- [PROBLEMS]
1. Answer these from the music education column:
(a) Which town was Virginia Elizabeth Gilliam a resident of?
(b) In what month did Gilliam die?
(c) According to the author, what does music education help enhance?
2. Extract the passage of the music education column from "Give your child" to "to these interventions.", word for word.
3. Extend the music education column by writing what follows its final sentence.

Give your child the gift of music

Bloder

Editor’s Note: This contribution is dedicated to the memory of Virginia Elizabeth Gilliam, a Mount Pleasant resident and Clemson freshman who died after a short illness in August. Gilliam was a lifelong musician who loved music in all forms and shared her musical gifts of singing with her family, classmates, teachers and the community.

By Katharine Bloder

Children naturally have the ability and capacity to decode sounds and words in their early years. Music education helps enhance these natural abilities. To grow up in a musically rich environment provides opportunities for language development in parts of the brain that respond naturally to these interventions.

There is good neuroscience research that children involved in music have enhanced growth and brain activity toward higher-evel thinking skills as a result of musical interventions.

As an adult, I cannot imagine a life without music. The ability to appreciate, respect and “read” music whether listening to, performing or teaching provides a depth of growth unlike other areas of study.

- [GIVEN INFORMATION]
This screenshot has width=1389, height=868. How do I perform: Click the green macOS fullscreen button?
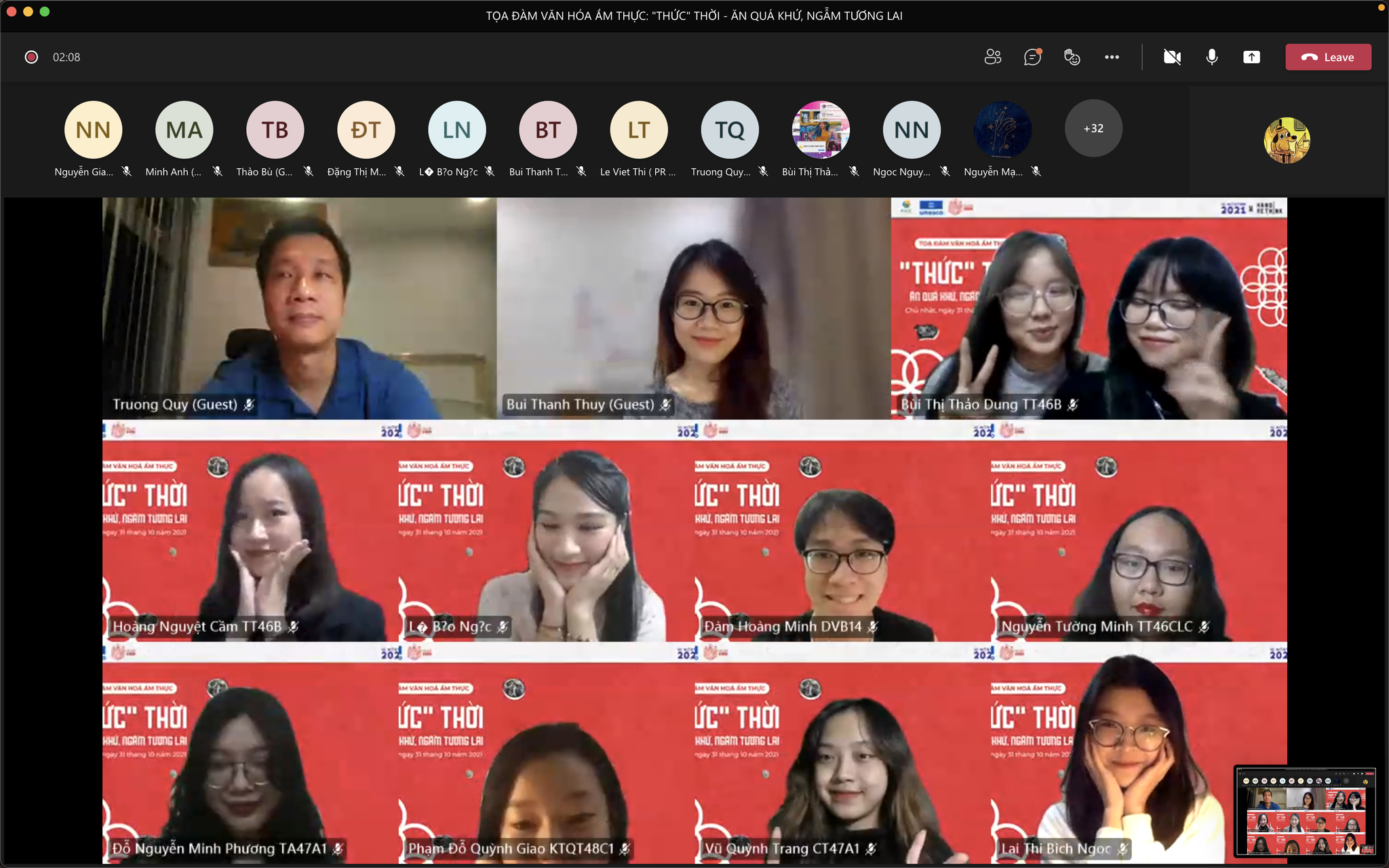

- [ANSWERS FOR THE TASKS]
1.
(a) Mount Pleasant
(b) August
(c) Children's natural ability and capacity to decode sounds and words in their early years

2.
Give your child the gift of music

Bloder

Editor’s Note: This contribution is dedicated to the memory of Virginia Elizabeth Gilliam, a Mount Pleasant resident and Clemson freshman who died after a short illness in August. Gilliam was a lifelong musician who loved music in all forms and shared her musical gifts of singing with her family, classmates, teachers and the community.

By Katharine Bloder

Children naturally have the ability and capacity to decode sounds and words in their early years. Music education helps enhance these natural abilities. To grow up in a musically rich environment provides opportunities for language development in parts of the brain that respond naturally to these interventions.

3.
I attribute my love of music to my mother’s insistence that I take piano lessons at a young age. As a second-grade student in South Dakota, I walked once a week to the piano teacher’s house for a weekly lesson. Often I balked and did not want to go, but with encouragement and support gradually I looked forward to these lessons.

Later on, I was provided with a band instrument in order to participate in the junior high and senior high bands in addition to taking guitar lessons. In looking back, I now realize the many “gifts” of time, perseverance and music enrichment that I was so fortunate to receive.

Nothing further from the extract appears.